Enviado pelo Espírito de Deus, que “não sabes de onde vem nem para onde vai” (Jo 3,8), Jesus apresenta-se a Nicodemos como hóspede especial. Convida-o a uma vida nova, confiando-lhe — e também a nós — uma tarefa surpreendente: “é necessário nascer do alto” (v. 7). Este é o convite dirigido a todo homem e mulher que busca a salvação. Desse apelo brota a missão de toda a Igreja: nascer de novo, isto é, de Deus.
Nesta perspectiva, a fé vence as dificuldades terrenas e a graça do Senhor faz florescer o deserto. No entanto, essa exortação traz consigo uma provação, que o Evangelho nos convida a atravessar juntos.
De fato, as palavras de Cristo têm a força de um chamado exigente: deveis renascer do alto! Tal imperativo pode soar impossível, mas, ao escutarmos atentamente, compreendemos que não se trata de imposição ou condenação, mas de um dom de liberdade. Podemos renascer graças a Deus. Devemos fazê-lo segundo sua vontade de amor, que deseja renovar a humanidade e conduzi-la à comunhão.
Santo Agostinho exprime bem essa verdade ao rezar: “Dai-me o que ordenais e ordenai-me o que quiserdes” (Confissões, X, 29).

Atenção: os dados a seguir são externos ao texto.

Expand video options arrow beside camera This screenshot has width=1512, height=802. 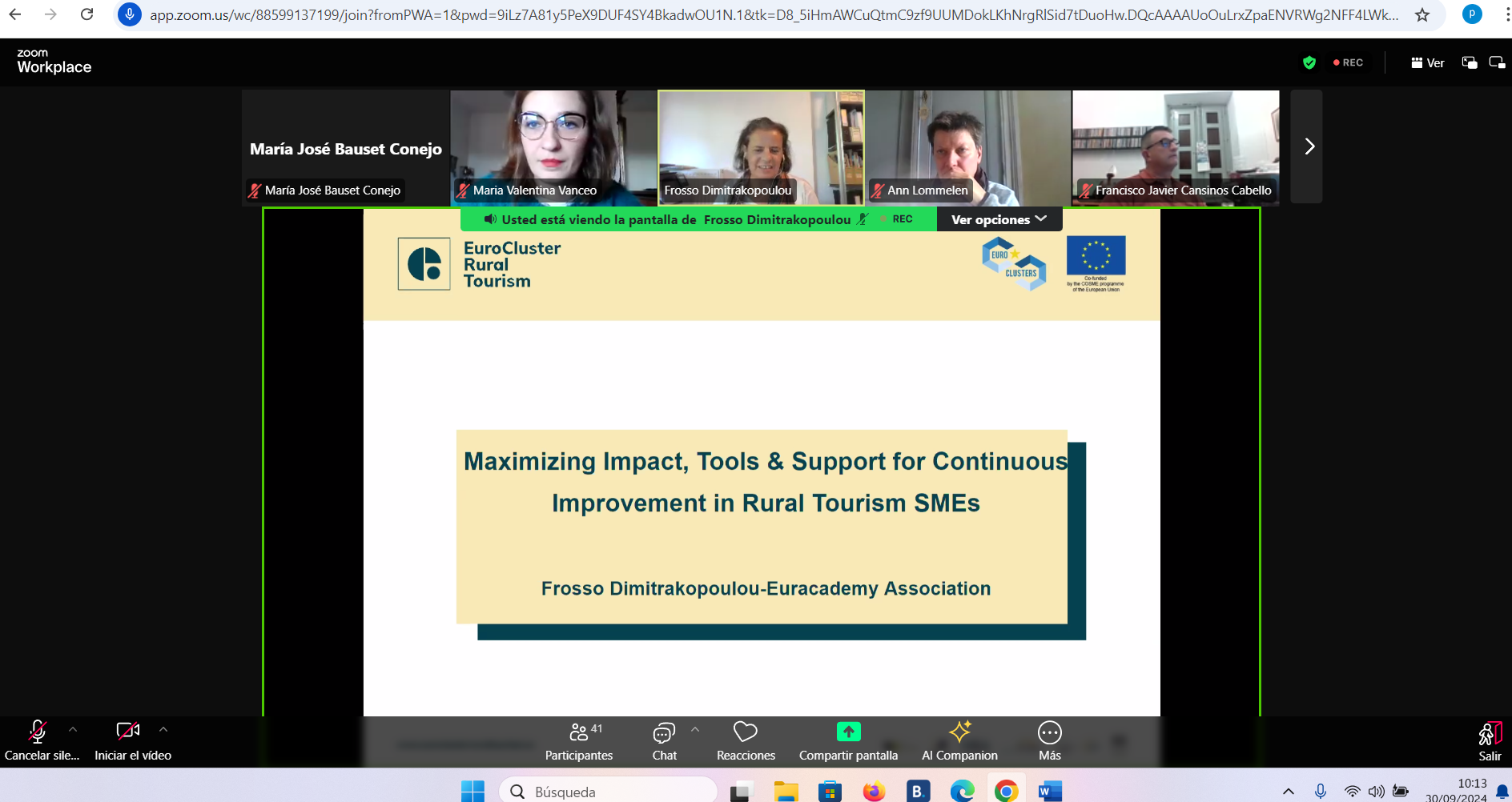pyautogui.click(x=163, y=729)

Diante das dificuldades do mundo, perguntamo-nos, como Nicodemos: é possível recomeçar? Sim! A afirmação do Senhor enche o coração de esperança. Cristo, crucificado e ressuscitado, carrega nossos fardos e nos oferece vida nova.

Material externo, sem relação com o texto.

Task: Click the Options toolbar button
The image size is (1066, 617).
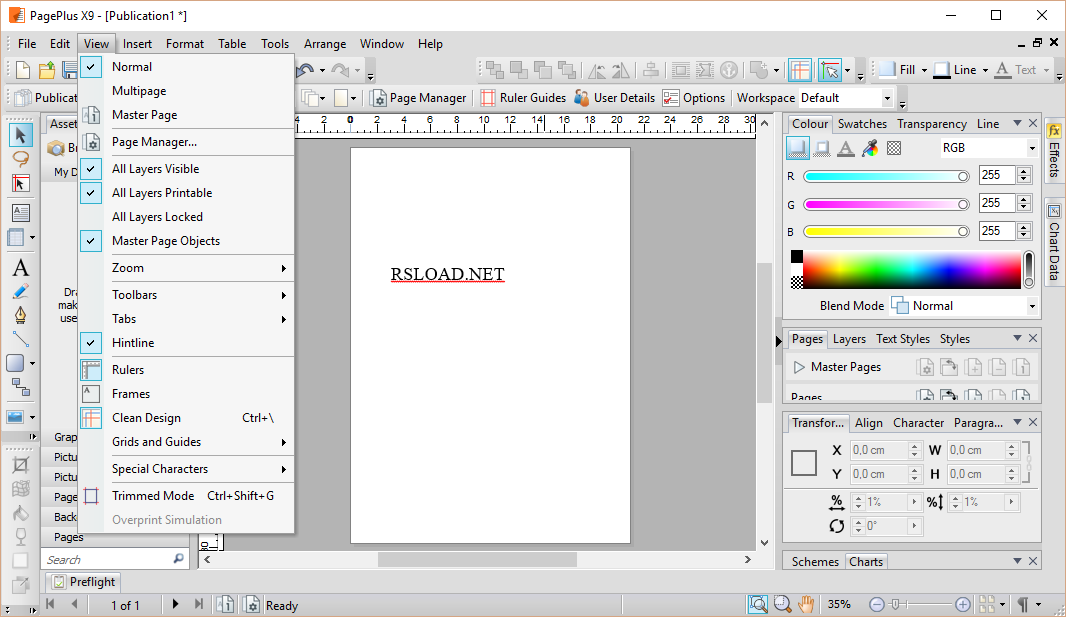Action: 694,98
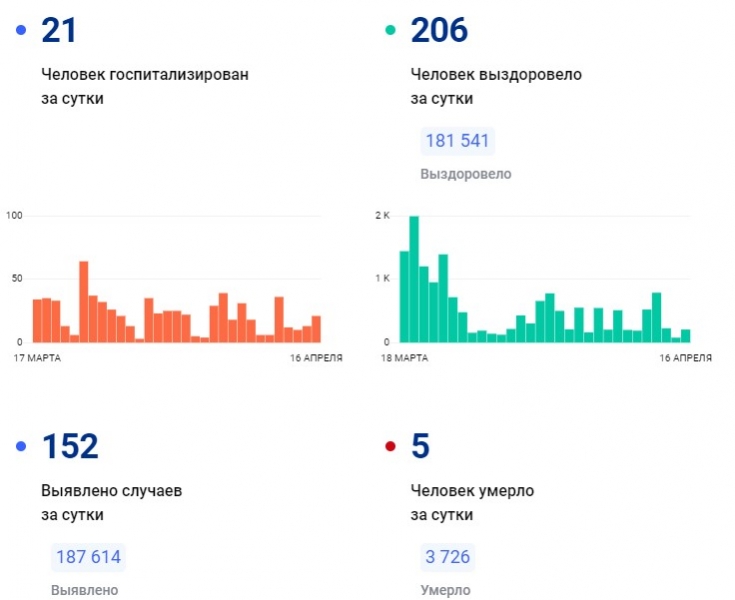Click the last green bar for 16 April
Image resolution: width=735 pixels, height=600 pixels.
(685, 336)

Também Santo Agostinho testemunha essa transformação em sua conversão, auxiliado pelas lágrimas de Santa Mônica. Ele reconhece: “Não existiria, meu Deus, se não estivésseis em mim” (Confissões, I, 2).
Assim, os cristãos nascem do alto, regenerados por Deus, e a Igreja torna-se casa acolhedora para todos. Os Atos dos Apóstolos mostram esse modelo: unidade, comunhão e partilha. “A multidão dos fiéis era um só coração e uma só alma” (At 4,32).
Essa unidade não é fruto de convenção humana, mas da fé em Cristo. A partilha dos bens expressa a caridade, fundamento da vida cristã. Onde há miséria, a Igreja leva dignidade; onde há conflito, promove reconciliação.
Tudo isso nasce do testemunho da Ressurreição: “Com grande poder, os apóstolos davam testemunho” (At 4,33). A missão da Igreja é anunciar que a vida pode mudar, porque Cristo venceu a morte.
Caríssimos, permanecei como sinal fiel do amor de Cristo. Testemunhai o Evangelho com gestos simples e relações autênticas. A vossa presença é como incenso: discreta, mas cheia de perfume.
Que de nossos corações se eleve o louvor a Deus, espalhando o suave odor da misericórdia, da caridade e do perdão.